The risk of developing TA-TMA following transplant also varies with the class of immunosuppressants used as GVHD prophylaxis at baseline from the lowest with tacrolimus, HRadjusted 1, cyclosporine, HRadjusted of 1.44 (95% CI, 0.97-2.15), cyclophosphamide HRadjusted of 1.51 (95% CI, 0.47-4.88), to sirolimus plus CNI, HRadjusted of 1.59 (95% CI, 0.82-3.07).
She stressed the importance of monitoring the immunosuppressant blood levels, as both an increase in trough level over the prior 7-day average and the time the trough level is elevated contribute to higher risk of TA-TMA. The greatest risk is associated with elevated sirolimus levels; every 1 ng/mL over the previous 7-day average (HR, 1.44; 95% CI, 1.16-1.79; P = .001), and discrete time above trough >10 ng/mL (HR, 3.23; 95% CI, 0.62-16.80; P = .164).
Complement activation has been described as a leading factor in the pathophysiology of TA-TMA,5 and a recent study has indicated that there may be a genetic component involving a gene in the complement pathway in pediatric patients.6
Laboratory evaluation of TA-TMA begins with a complete blood count, and detection of markers of non-immune hemolysis (LDH, haptoglobin, negative Coombs test, and ADAMTS13), and markers of normal coagulation (normal partial thromboplastin time/prothrombin time), and urinalysis for albuminuria. Markers of complement activation must be looked for, including increased sC5b5-9 and decreased CH50/AH50.

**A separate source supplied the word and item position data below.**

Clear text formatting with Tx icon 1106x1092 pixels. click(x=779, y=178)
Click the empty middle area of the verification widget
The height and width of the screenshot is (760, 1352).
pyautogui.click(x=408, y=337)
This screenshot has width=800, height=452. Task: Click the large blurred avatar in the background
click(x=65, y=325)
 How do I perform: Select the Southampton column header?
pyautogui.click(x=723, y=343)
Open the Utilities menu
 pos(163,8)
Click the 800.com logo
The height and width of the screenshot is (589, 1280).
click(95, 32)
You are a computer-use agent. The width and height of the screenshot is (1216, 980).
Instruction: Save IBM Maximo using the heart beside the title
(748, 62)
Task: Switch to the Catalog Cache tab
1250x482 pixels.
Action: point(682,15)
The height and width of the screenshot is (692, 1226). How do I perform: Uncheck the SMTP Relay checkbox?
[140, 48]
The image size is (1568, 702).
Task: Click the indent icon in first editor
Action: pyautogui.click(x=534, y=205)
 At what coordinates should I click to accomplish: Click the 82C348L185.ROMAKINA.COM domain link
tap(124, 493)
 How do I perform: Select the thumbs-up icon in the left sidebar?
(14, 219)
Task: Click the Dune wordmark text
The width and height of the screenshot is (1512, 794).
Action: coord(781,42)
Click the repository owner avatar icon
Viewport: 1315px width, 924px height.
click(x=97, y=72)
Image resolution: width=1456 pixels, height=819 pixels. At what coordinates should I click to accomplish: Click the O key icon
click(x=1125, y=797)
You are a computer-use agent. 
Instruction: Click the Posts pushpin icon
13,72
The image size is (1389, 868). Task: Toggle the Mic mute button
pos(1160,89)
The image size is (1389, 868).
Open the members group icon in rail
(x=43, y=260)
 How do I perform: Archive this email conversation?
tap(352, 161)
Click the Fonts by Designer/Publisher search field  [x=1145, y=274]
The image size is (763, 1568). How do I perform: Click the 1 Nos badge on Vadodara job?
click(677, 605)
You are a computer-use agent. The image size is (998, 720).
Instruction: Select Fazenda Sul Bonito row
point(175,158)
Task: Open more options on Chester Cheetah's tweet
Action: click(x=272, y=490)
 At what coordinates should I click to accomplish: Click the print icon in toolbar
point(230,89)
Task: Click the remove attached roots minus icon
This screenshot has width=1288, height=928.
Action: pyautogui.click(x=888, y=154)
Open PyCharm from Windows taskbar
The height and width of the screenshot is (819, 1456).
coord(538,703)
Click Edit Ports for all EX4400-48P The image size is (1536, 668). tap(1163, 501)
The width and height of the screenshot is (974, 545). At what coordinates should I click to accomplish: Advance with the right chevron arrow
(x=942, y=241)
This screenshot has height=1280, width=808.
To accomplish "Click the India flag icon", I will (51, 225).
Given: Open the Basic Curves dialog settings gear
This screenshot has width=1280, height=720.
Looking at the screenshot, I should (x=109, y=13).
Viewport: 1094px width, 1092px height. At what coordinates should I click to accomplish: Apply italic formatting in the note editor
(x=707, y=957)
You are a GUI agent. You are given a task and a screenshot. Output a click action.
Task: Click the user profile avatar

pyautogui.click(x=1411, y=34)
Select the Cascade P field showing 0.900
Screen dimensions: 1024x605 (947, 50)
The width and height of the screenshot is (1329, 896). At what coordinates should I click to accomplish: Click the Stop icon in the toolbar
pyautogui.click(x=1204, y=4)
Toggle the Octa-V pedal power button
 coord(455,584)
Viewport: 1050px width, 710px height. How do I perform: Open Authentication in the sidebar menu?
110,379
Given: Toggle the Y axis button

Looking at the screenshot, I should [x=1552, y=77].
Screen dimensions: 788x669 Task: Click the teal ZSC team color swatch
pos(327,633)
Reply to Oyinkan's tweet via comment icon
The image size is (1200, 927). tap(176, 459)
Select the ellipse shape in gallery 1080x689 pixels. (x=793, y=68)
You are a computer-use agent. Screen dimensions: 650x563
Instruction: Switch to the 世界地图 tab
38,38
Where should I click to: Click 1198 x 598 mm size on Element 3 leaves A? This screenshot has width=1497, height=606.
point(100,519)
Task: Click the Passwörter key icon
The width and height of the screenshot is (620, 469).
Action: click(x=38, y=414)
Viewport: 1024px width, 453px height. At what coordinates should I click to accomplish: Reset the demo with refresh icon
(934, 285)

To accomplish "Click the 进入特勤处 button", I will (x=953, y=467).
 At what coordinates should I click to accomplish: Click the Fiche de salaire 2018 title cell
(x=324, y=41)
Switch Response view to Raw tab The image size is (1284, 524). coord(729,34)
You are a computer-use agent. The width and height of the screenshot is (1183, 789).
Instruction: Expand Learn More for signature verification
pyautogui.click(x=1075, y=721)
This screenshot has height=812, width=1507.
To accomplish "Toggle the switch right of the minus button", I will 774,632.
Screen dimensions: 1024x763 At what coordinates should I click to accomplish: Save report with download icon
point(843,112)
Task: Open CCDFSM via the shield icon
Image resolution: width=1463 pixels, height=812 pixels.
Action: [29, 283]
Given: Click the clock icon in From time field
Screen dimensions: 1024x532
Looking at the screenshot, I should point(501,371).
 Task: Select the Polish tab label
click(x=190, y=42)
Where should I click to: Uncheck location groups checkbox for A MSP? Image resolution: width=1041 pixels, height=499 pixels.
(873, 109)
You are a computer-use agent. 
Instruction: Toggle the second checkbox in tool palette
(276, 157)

Moreover, Hingorani stressed the importance of biopsying the affected organ and suggested following the procedure established by prior data.7
The survival of patients following diagnosis of TA-TMA varies according to the underlying etiology, from idiopathic drug affecting survival the least, with survival lower following acute GVHD, and systemic infection decreasing survival and with the poorest survival observed in patients with a underlying etiology of alveolar hemorrhage.8
Therapeutic interventions for TA-TMA include:
Hingorani proposed that TA-TMA should be managed by first considering a biopsy of the affected organ to confirm diagnosis, and rule out disease relapse or disseminated intravascular coagulation. Then, aggressive treatment of the underlying GVHD should be initiated. Over the course of treatment, nephrotoxic drug exposure should be reduced and hypertension should be managed. Dose adjustment must be made of immunosupressants to achieve target levels to preserve kidney function while maintaining a therapeutic index.
For optimal management of TMA-associated AKI, she advised using fluids judiciously to avoid volume overload >10%, not stopping CNI reflexively, and considering early initiation of RRT and confirming the TA-TMA diagnosis by biopsy.
“When in doubt, call [the] nephrology [department],” she concluded, while stressing the need for co-operation between compartments and colleagues being an active component of TA-TMA management.